It’s been one year since the overturning of R. v Ururyar. There are still some major concerns I have with that hearing, that affect sexual assault trials as a whole.
Judge Dambrot dismissed Judge Zuker’s findings on the basis that he considered the verdict “incomprehensible” and that they didn’t clearly show how Ururyar was guilty of the crime he was charged with. However, a proper analysis requires knowledge of what happened during the trial proceedings itself.
As I have written earlier in “Why Judge Zuker was Just”, the verdict references all of the important points that were brought up in the trial itself, largely by Crown Prosecutor Jennifer Lofft. In her closing arguments, the Crown neatly skewered each and every one of the Defense’s arguments, leaving absolutely none of them standing. Because none of the Defence’s arguments (which hinged entirely on rape myths, and by extension relied on the hope that the Crown and Judge weren’t trained to separate myth from reality) stuck, there was no “reasonable doubt” raised, and so the natural conclusion was to reach a guilty verdict.

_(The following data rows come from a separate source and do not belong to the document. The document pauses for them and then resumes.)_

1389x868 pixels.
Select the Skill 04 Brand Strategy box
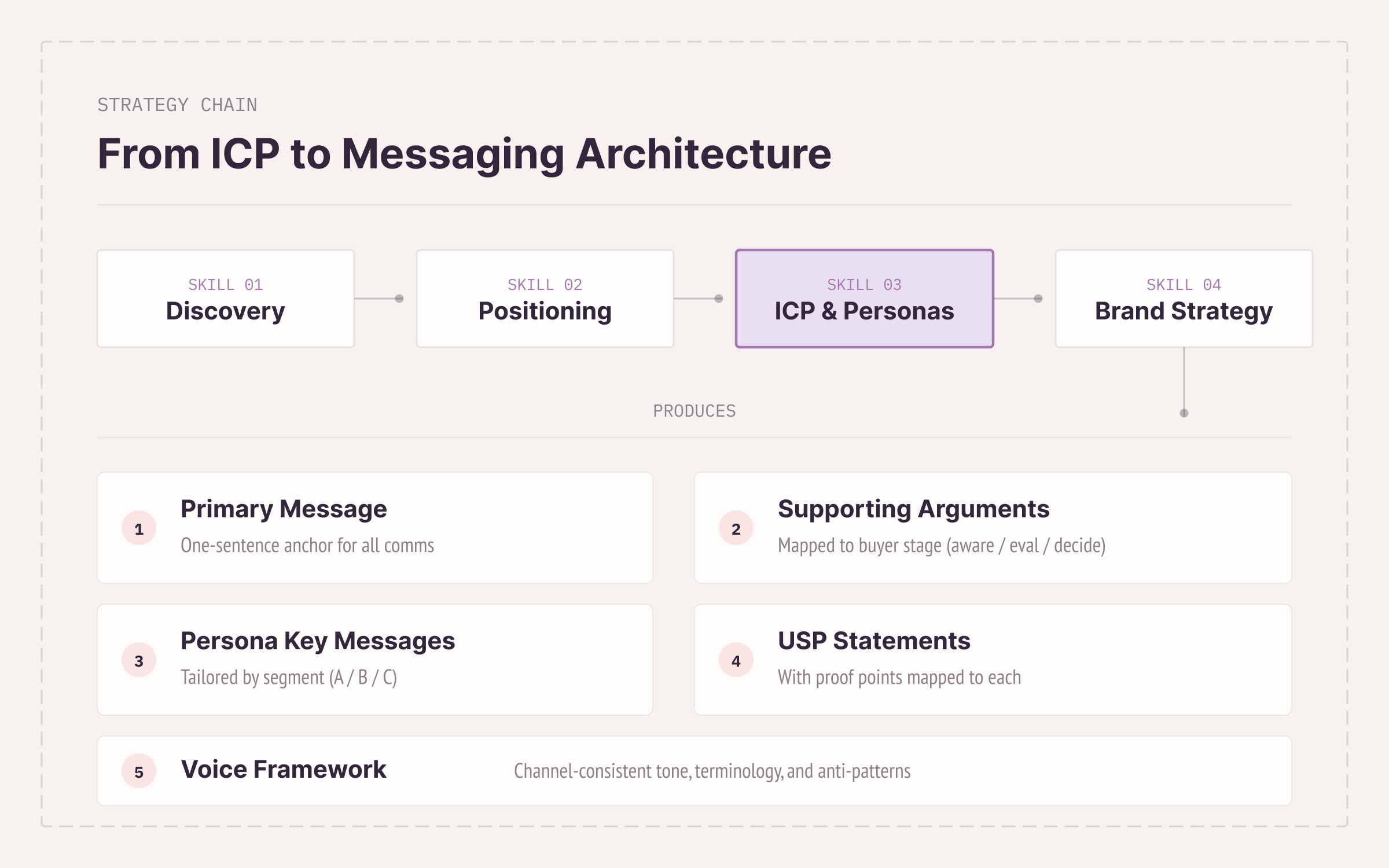(x=1184, y=299)
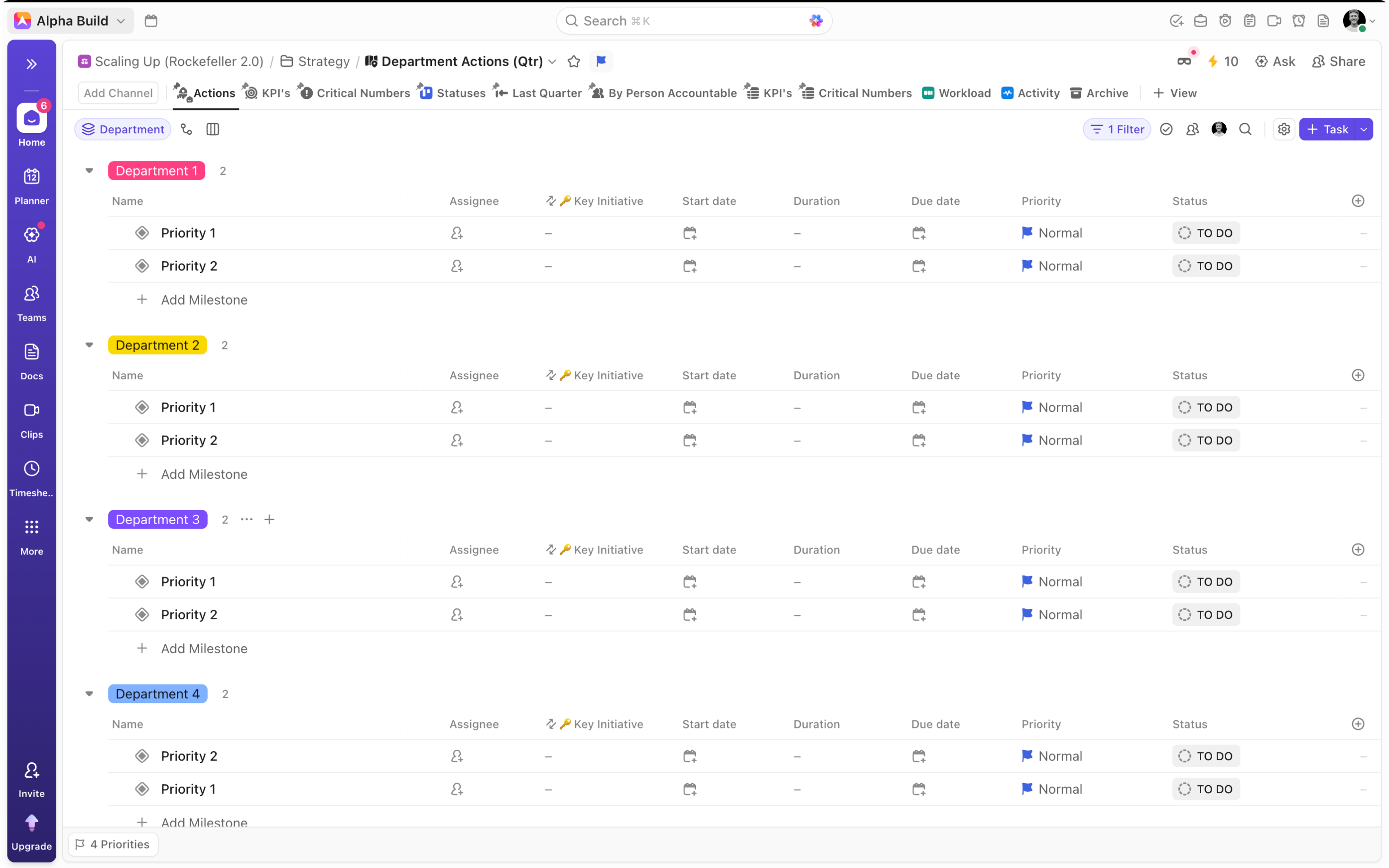Click the Share button
Viewport: 1389px width, 868px height.
1338,61
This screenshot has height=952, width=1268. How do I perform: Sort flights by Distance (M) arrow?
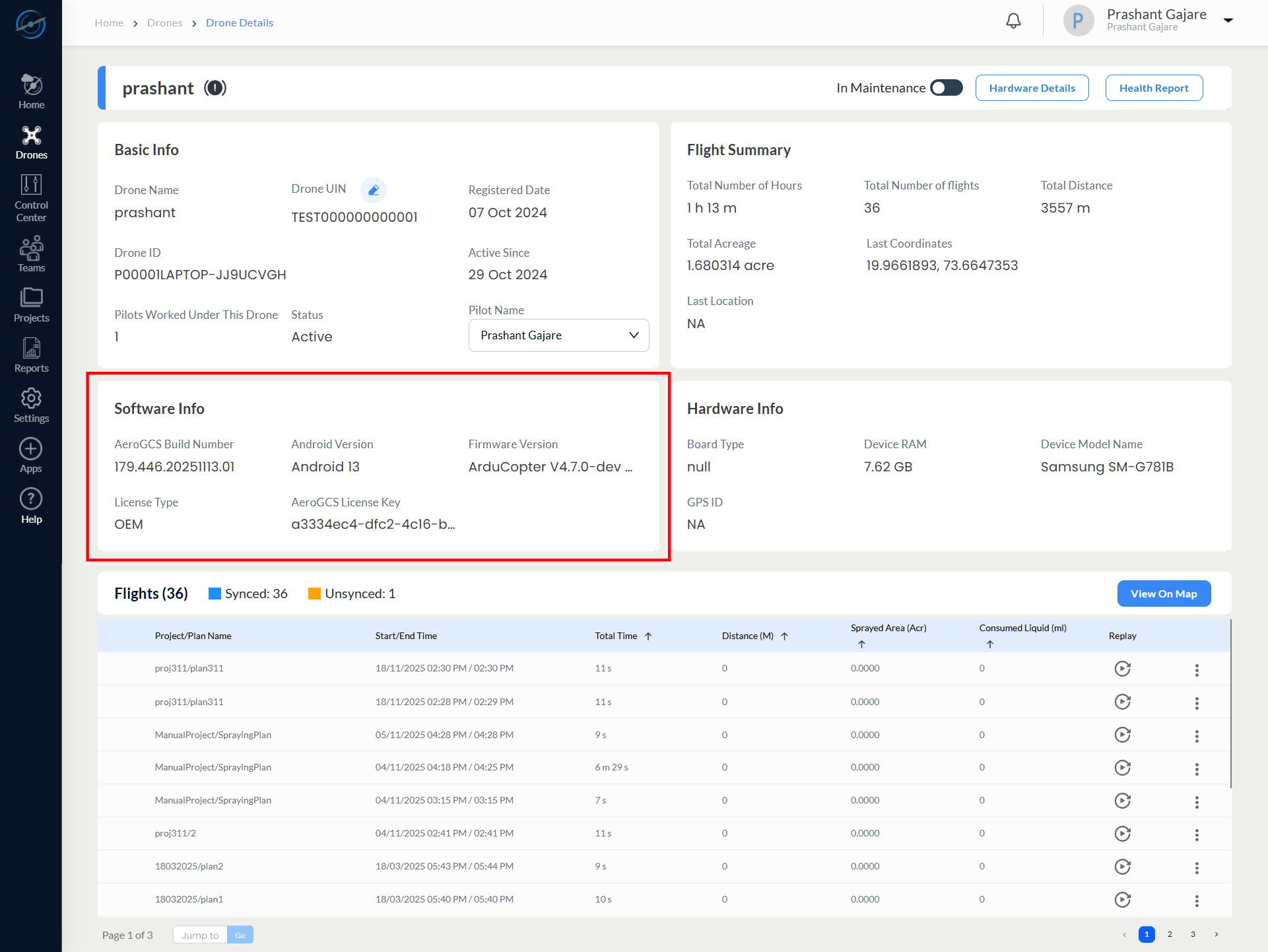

However, going by that logic, Ururyar hasn’t proved his innocence (in the rule of law, he doesn’t have to) – by that logic, he only failed to prove his accuser was lying. (In reality, his guilt was proven by the evidence (see my “Breakdown for Those Who Still Believe in Ururyar’s Innocence”), and his testimony was found to be inconsistent, constantly shifting, and unreliable.) This leaves a problem for the future falsely accused. What if, in the astronomically unlikely chance that someone is falsely accused of sexual assault, and it somehow goes to trial, AND the Crown prosecutor and Judge know better than to accept rape mythology as credible defenses? The accused cannot rely on mythology to support their arguments, and so leave themselves vulnerable to wrongful conviction. This is admittedly a troubling scenario, unlikely as it may be, and that alone warrants a change in the way sexual assault trials are conducted.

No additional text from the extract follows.